Selected passage:
====

Mr. Ken Epp: I'd like to have another round if there's time later, Mr. Chairman.

[Translation]

The Chair: Madame Picard, you have the floor.

Ms. Pauline Picard (Drummond, BQ): I am very pleased to welcome you. Since you don't have much time, I will ask a couple of specific questions.

But even if I don't ask any questions of you, I would like to tell you how pleased I am that you are here. There are two apple producers in my riding, Drummond, which are Duhaine and Blanchard, whom you no doubt know. I'm very pleased that you took the trouble to present a brief. I will read it carefully.

I would like to ask Mr. Williams a few questions. In your presentation, you said that the travel agency business lost about $20 million because of the events of September 11 and that you would like to be compensated for your loss. How can you be sure that that figure is accurate and who would make sure that the compensation is paid out fairly?

[English]

Mr. Randall Williams: Thank you for your question.

The amount we're proposing, $20 million, is calculated from the numbers that came out of BSP Canada. BSP stands for bank settlement program. It's part of IATA, the International Air Transportation Association, out of Montreal. It's a weekly processing of all the funds that are collected through airlines and travel agencies in the country. It's done on a strict accounting process every week. All the moneys are sent to credit card companies, to banks, all the cheques are processed—all of that kind of thing is done. So the numbers I'm quoting come from a reliable source.

We know that in Canada there was $105 million less in airline travel during the week of September 11 to 18 versus the previous year. We've done a calculation based on our normal commissions, based on those numbers, and that's how we arrived at the $20 million amount.

My recommendation to this group is that the fund be set up with $20 million. It would be available, let's say, until January 31 and travel agencies would apply to this fund. After January 31, whatever is remaining in that fund is turned back to the Government of Canada. But it would be a fund sufficient enough to provide compensation for travel agencies for their lost customers for that one-week period, the same that was given to the airlines.

[Translation]

Ms. Pauline Picard: If I understood correctly, you said that this fund—or the compensation—would be enough to provide working capital for travel agencies. Is that right?

• 1840

The media have said that some agencies may go under because of the events of September 11 and because of the economic slowdown. Do you have any other short-term solutions?

[English]

Mr. Randall Williams: Madame Picard, thank you for the follow-up question.

We want to convey two points to this committee, two points really that we need to reinforce with you. First, we need to be compensated because the Government of Canada told our customers to come down from the skies the week of September 11 to 18. That was the case made by the airline industry. Our customers who were going to Los Angeles, Zurich, London, New York, and all over the world, and to Canada, Vancouver, and so on, were displaced. They were put down in places unknown, in places they didn't have any plans to go to. Then we had to get them home in a situation where, day by day, we didn't know whether the air travel would be up and running again. They were phoning our offices saying, “How do I get home? Where can I stay? What can I do?” Travel agencies were left dealing with that severe situation.

====

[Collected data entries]
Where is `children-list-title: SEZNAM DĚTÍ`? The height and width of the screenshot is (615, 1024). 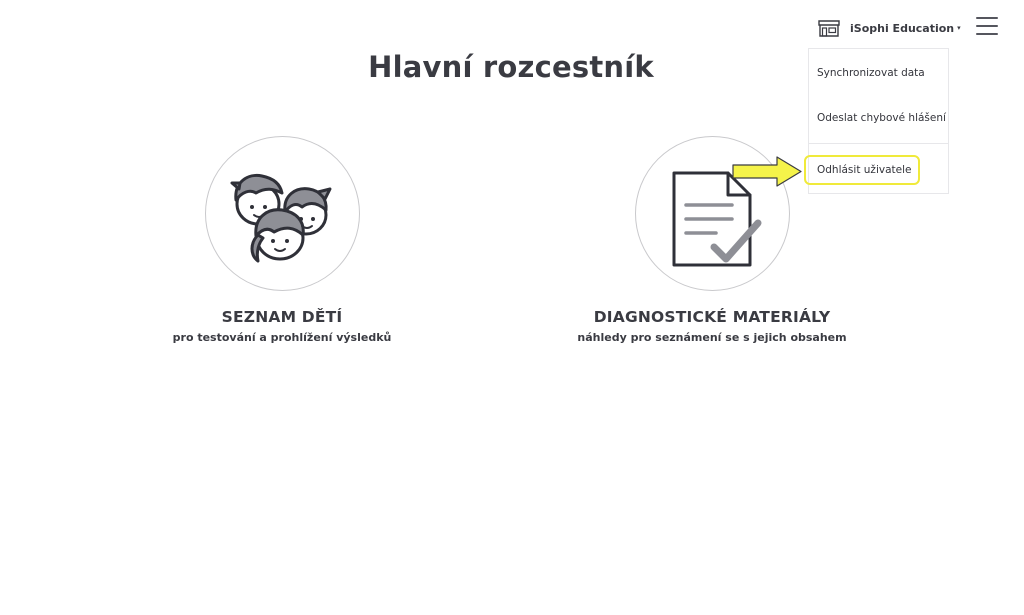
children-list-title: SEZNAM DĚTÍ is located at coordinates (282, 317).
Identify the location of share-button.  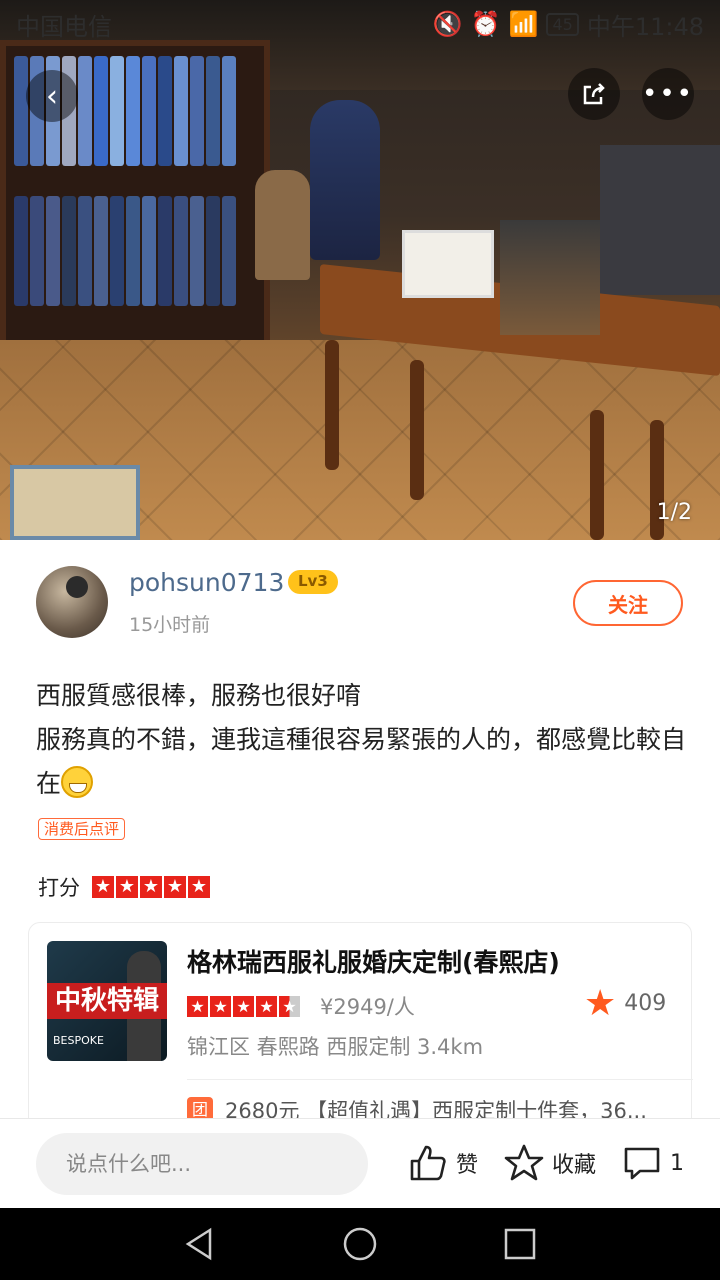
(594, 94).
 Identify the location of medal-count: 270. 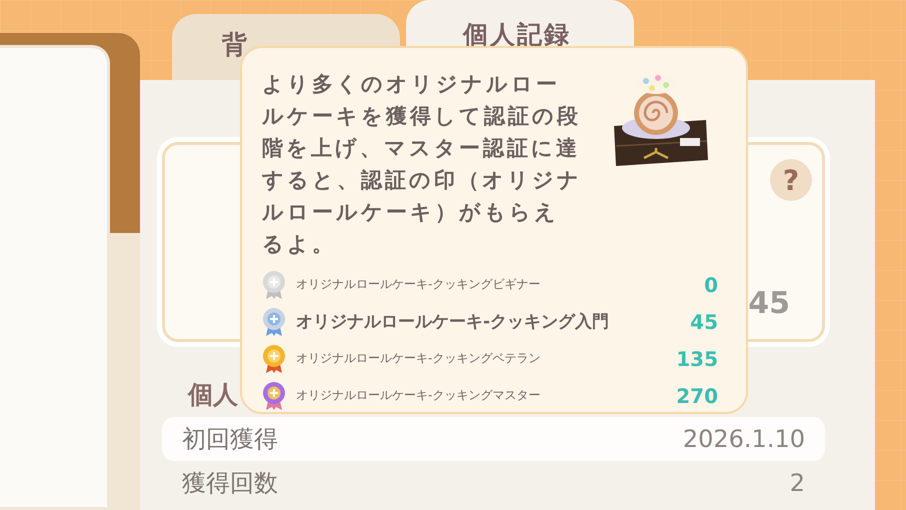
(696, 396).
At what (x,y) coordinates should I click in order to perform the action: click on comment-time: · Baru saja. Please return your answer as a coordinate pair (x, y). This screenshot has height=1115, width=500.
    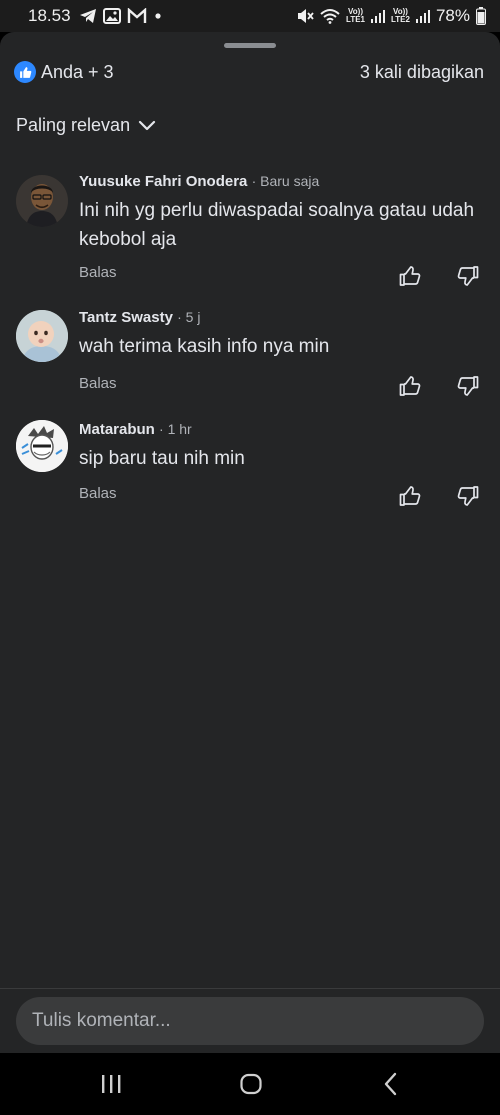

====

Assignment A:
Answer these questions about the committee hearing transcript:
(i) What does BSP stand for?
(ii) By how much did airline travel in Canada drop during the week of September 11 to 18 compared with the previous year?
(iii) Until what date would the proposed fund be available to travel agencies?
Assignment B: Extend the committee hearing transcript, starting right after its final sentence.
The records are not needed for any of this.

Answer area A:
(i) Bank settlement program
(ii) $105 million
(iii) January 31

Answer area B:
You found it important enough to compensate airlines for that week with the $160-million fund you gave because you recognized that the Government of Canada suspended the airline industry for one week. Well, you did the same thing with travel agencies. Those were our customers. Three out of every four—and the airlines won't argue this number—are our customers. During that week, they were calling us because you couldn't get through to an airline. There was no way. Even the one-quarter of the customers who had booked directly with the airlines came to travel agencies looking for help because they couldn't get to their airline supplier.

So we are asking for two things. One is that we need to be compensated for that one week. The Government of Canada shut down our business. It's different from hotels and car rental companies. We are the distribution channel for the airline industry. We have IATA regulations that govern us. Hotels don't. We have the plates to write tickets for the airlines. No other industry has that. Travel agencies do. We are recognized for the last three decades for distributing three-quarters of all airline tickets. It hasn't changed. You cannot give to one sector like that without recognizing that travel agencies need to be compensated. That's for that one week.

We were doing fine on September 10. Our industry was healthy—not like some of the others. September 11 and that one week took all our cashflow out. We were paying overtime. We had staff working 16 hours a day dealing with customers from all over the world trying to get home or to find out where they could stay or whatever. So we had overtime payments and we had no revenue coming in and a tremendous amount of business. That drained all reserves we had in our bank account to sustain our business.

Then we get back again into what we call operations, where the industry is down 30% to 40%. We have no chance of recouping that one week in lost revenue. Now we're trying to sustain our business in a low-income environment. We can't recoup.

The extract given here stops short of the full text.